### EXERCISE PROMPT:
Copy exactly the stretch of lines from the one holding "Viewport: 370px width, 701px" through the last line of the data below, inclusive. Leave out pictures.
++++
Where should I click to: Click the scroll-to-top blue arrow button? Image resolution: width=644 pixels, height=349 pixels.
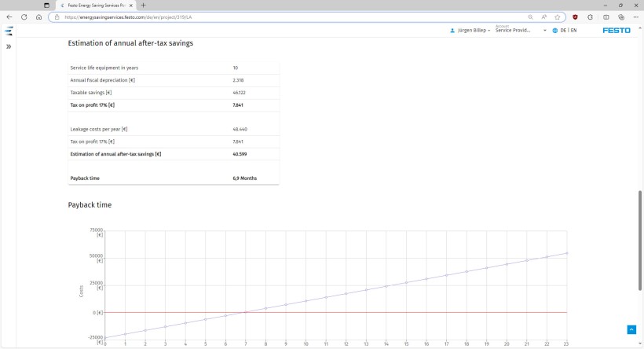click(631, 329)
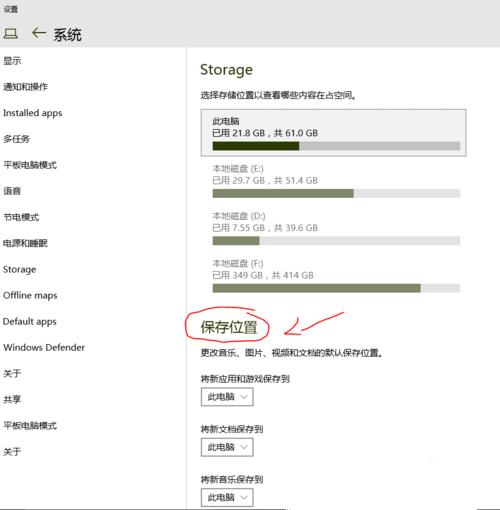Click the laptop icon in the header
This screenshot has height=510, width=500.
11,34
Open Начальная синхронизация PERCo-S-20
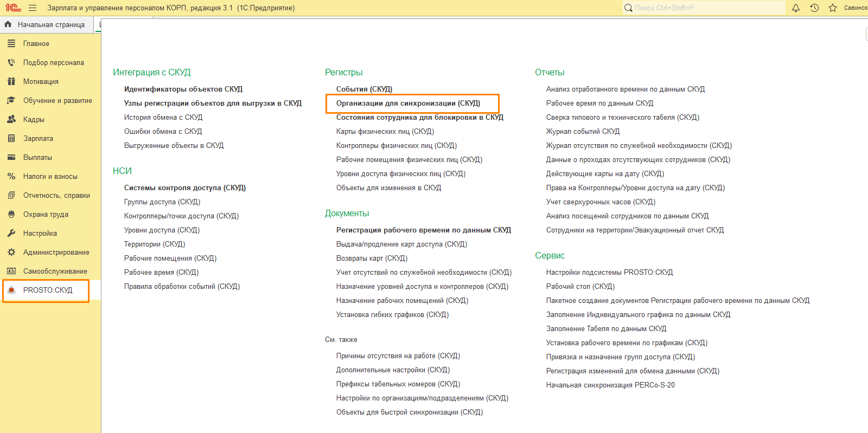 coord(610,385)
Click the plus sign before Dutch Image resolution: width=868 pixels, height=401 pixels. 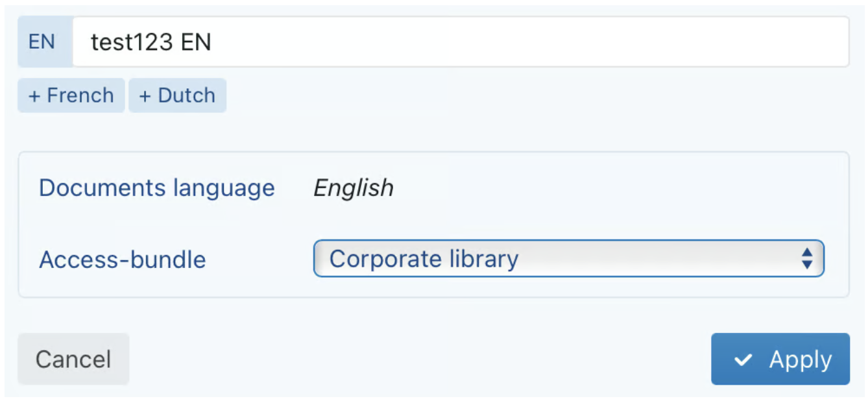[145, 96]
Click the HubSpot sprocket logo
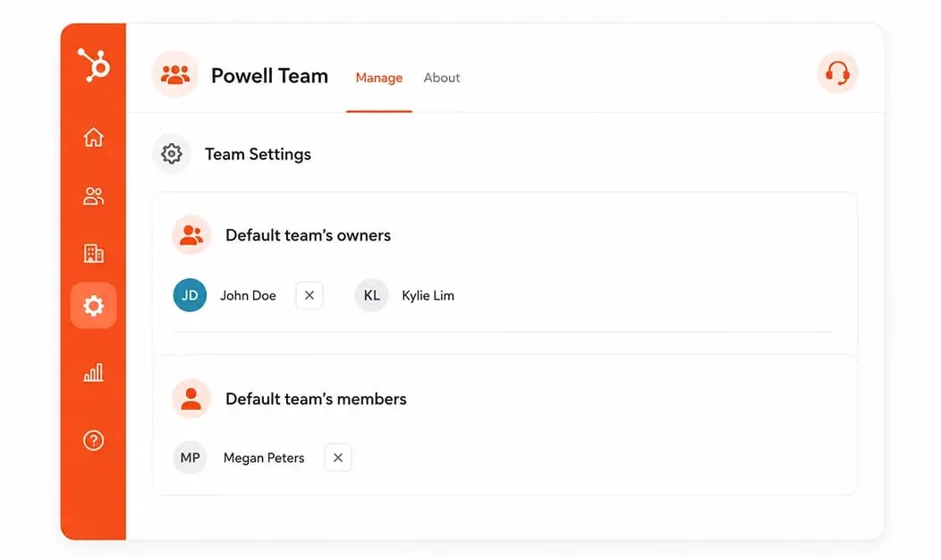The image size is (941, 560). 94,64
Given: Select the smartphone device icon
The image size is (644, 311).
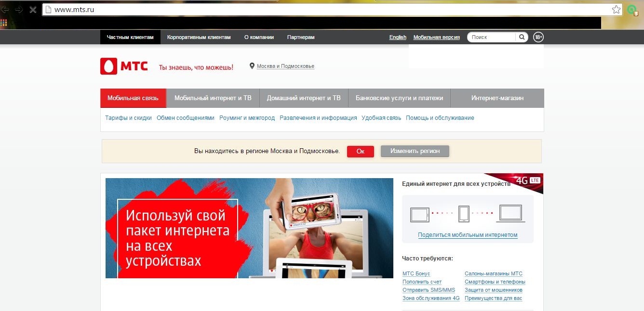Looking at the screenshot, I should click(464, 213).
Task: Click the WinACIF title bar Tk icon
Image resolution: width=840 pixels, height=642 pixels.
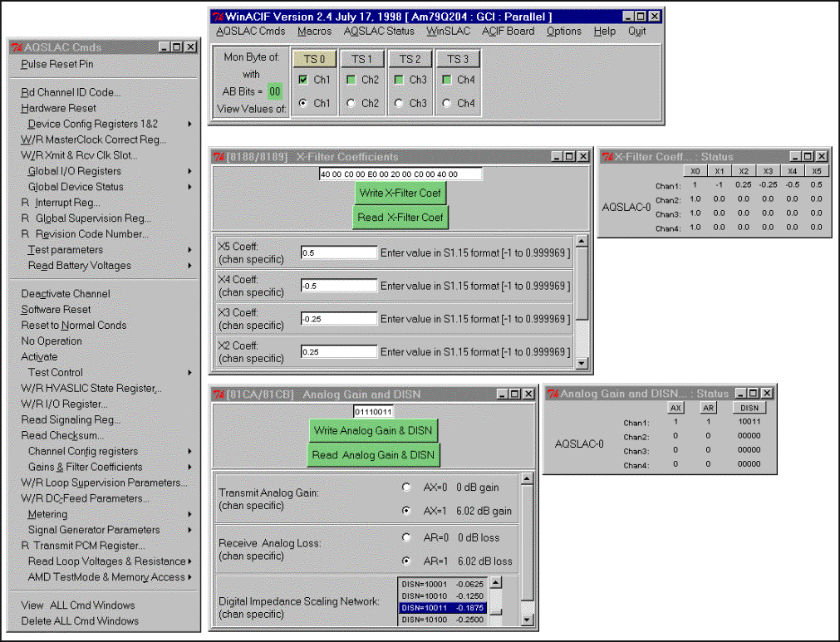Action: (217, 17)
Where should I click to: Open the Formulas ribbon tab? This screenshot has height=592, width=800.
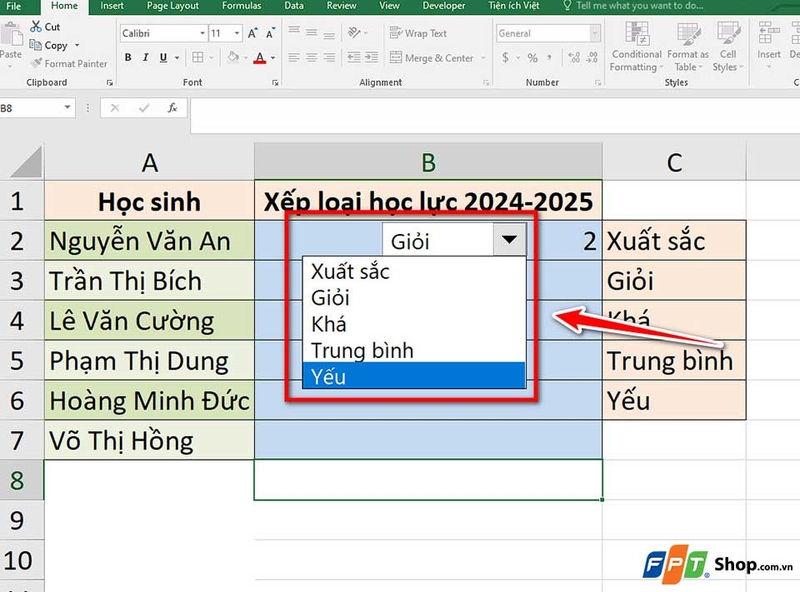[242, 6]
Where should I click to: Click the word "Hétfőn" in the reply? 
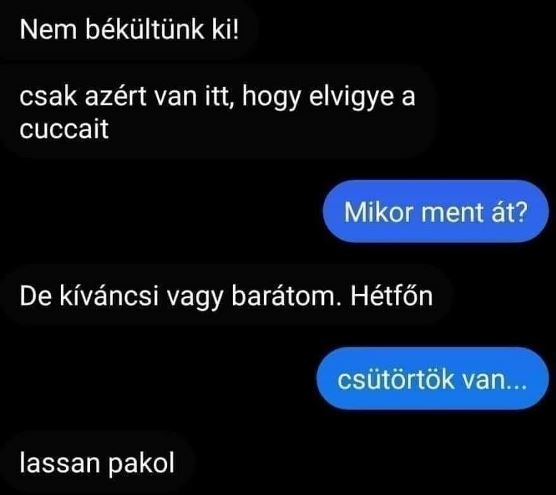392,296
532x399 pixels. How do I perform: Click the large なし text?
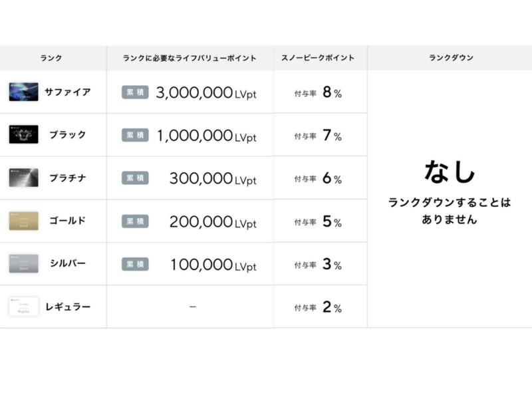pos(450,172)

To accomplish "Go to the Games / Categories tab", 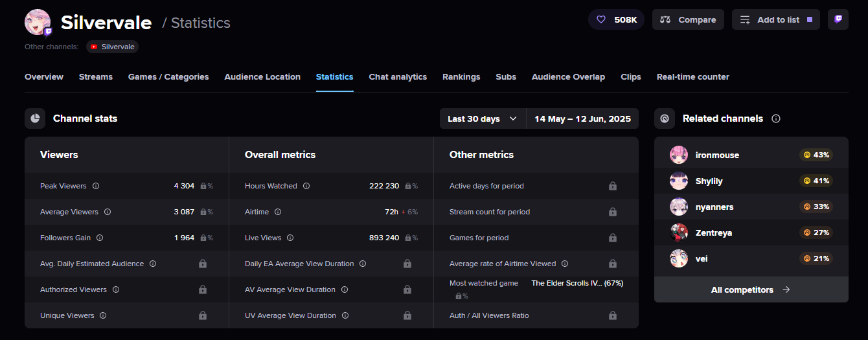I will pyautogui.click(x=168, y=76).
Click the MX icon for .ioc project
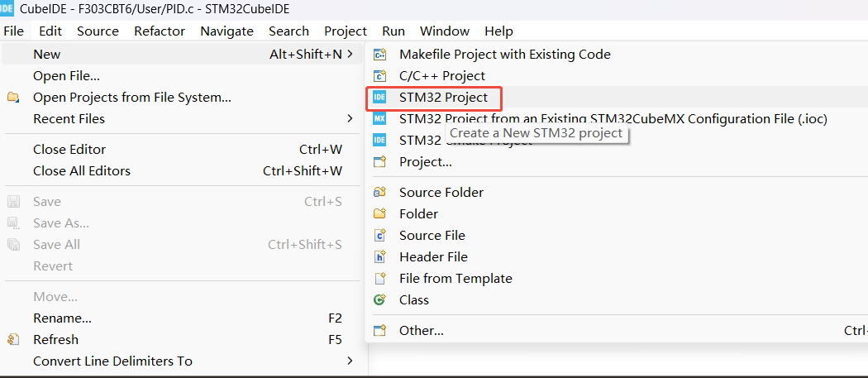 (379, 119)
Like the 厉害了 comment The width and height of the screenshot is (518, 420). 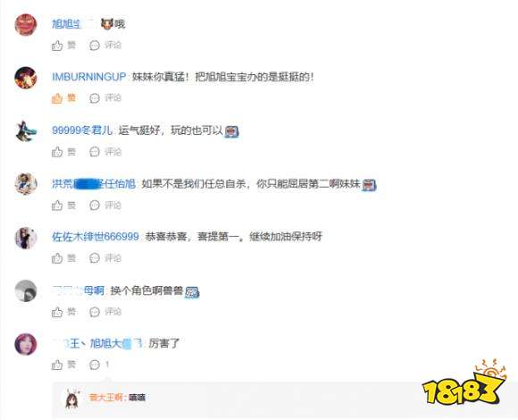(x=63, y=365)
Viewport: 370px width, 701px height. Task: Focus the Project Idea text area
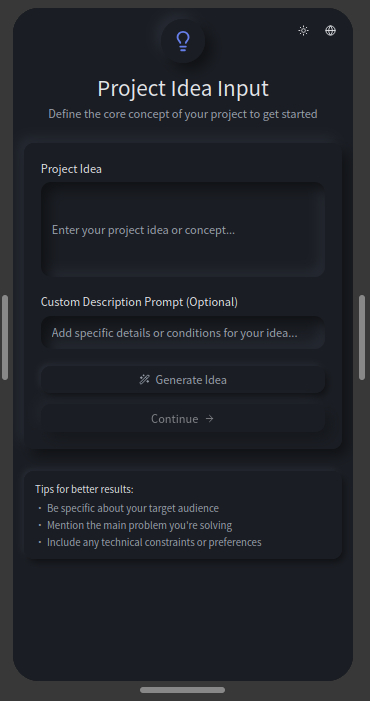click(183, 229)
++++
### EXERCISE RESPONSE:
Viewport: 370px width, 701px height. Task: Focus the Project Idea text area
click(183, 229)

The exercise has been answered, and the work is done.